Seymour Sarason the 'father of community psychology' along with John Doris wrote in 'Educational handicap, public policy and social history' (1979)
“Behind all the ways physicians view the retarded infant is the assumption that it creates a social-interpersonal disaster. This ‘diagnosis’ says far more about the value systems of our society than it does about the retarded infant.”
In 'Disability, cultural representation and language,' Barnes (1995) writes,
“In most developed societies it is now widely recognized that the severe economic and social deprivations encountered by disabled people cannot be explained simply with reference to individually based functional limitations.”
These two quotes, separated by 15 years indicate how the perception of an individual influences the life experience of that same individual.

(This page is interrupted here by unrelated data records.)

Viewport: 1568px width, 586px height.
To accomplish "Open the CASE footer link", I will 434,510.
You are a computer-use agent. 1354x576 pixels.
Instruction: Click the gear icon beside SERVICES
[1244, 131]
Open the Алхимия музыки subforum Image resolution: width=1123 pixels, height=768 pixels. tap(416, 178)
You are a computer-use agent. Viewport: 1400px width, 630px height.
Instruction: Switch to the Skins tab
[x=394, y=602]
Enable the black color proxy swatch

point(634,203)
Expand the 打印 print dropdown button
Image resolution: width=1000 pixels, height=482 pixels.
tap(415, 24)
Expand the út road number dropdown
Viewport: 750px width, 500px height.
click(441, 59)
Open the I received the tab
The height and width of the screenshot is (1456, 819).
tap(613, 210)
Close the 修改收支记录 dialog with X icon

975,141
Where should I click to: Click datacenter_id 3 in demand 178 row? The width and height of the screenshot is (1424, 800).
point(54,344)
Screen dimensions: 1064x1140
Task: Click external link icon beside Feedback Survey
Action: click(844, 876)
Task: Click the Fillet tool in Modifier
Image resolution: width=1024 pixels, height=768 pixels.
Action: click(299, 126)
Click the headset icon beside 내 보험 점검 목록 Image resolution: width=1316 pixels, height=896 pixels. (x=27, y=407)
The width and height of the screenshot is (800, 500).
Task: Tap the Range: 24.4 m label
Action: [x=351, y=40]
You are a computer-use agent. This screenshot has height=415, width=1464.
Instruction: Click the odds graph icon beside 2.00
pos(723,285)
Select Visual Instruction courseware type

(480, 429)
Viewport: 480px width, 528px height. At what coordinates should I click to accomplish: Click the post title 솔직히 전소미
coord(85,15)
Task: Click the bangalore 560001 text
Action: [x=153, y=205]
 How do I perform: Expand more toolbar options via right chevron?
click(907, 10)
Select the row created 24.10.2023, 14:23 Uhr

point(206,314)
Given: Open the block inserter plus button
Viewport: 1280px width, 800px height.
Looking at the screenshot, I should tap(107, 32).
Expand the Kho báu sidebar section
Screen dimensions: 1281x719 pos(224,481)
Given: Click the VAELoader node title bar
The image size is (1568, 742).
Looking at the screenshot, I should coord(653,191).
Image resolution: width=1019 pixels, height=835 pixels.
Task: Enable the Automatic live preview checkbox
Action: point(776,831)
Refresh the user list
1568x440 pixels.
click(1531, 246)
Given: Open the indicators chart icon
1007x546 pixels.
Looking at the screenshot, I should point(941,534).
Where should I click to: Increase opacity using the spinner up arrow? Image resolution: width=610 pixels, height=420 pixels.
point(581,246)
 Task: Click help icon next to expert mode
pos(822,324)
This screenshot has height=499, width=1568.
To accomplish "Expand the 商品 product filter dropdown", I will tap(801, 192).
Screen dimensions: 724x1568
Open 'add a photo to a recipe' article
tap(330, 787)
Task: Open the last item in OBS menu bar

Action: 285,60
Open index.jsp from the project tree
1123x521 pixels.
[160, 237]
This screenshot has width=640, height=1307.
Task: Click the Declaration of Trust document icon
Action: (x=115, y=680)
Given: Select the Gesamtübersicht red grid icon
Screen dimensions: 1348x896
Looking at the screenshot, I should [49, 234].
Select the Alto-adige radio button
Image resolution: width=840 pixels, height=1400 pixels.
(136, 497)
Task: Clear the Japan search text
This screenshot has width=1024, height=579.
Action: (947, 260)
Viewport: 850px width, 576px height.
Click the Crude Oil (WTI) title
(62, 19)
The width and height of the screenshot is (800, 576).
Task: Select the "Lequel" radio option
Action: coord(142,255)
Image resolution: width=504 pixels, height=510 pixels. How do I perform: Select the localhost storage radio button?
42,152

In the first quote, we see the notion of a family member with disability as a disaster. It will take a wise family, who, at the birth of an infant with retardation are treated with pity, comments about how the family will be prayed for, that the parents or child are somehow special, specially selected (or some other inanity), are able to see past all the furor to a reasoned understanding of their disabled child.
Unfortunately no preparation comes with a disabled child's birth. Parents and families are forced to rely on the limited experience they have gleaned from life up to that point. Sometimes there is real life experience with a friend, or family member with disability. More often, perhaps, honest parents of children with disabilities will relate that they gave little or no thought to children with autism or mental retardation in their community until their child was diagnosed with such a condition. That this would be the experience of unchurched community members, from a Christian perspective, might not be surprising. However, for Christians to share that same lack of experience or concern should cause Christians to pause.
A lack of knowledge or experience would imply that persons with disabilities and their families have not been in the "congregational midst" in the local church. Should a child's only knowledge of people with mental retardation or other disabilities be what she learns in the public school setting? Interesting how this important aspect of moral understanding hardly appears on the radar screen of Christians.
In the second quote, we see that the experience of persons with disability cannot be explained solely on the basis of their functional limitations. That is, it might be concluded that their experience has been imposed upon them by society. I am reminded of the days when it was thought that persons with down syndrome were unable to learn. You might reply, "I don't believe it. When did that happen?" Well as recently as 1972 there was a court case in which the State of Pennslyvania took the position that a child with down syndrome could not benefit from a public school education. Ultimately the court decided that it was easier to attempt to educate such children than it was to prove they could not be educated, and special education as a right was born (public school education became a right in 1979).
The individuals who were ultimately educated, who learned to read, and develop skills sufficient to be employed and live on their own were the same before and after the court case. What changed were the opportunities provided and the perceptions of the people around them.
In each of the quotes provided, the authors are advocating change in the environment in which persons with disabilities find themselves. To what extent is the local church a positive or negative reflection of prevailing cultural values about disability? How might a Christian community be different such that the life of an individual with disability is not a family disaster, or limited by anything other than the person with disability's own functional limitations?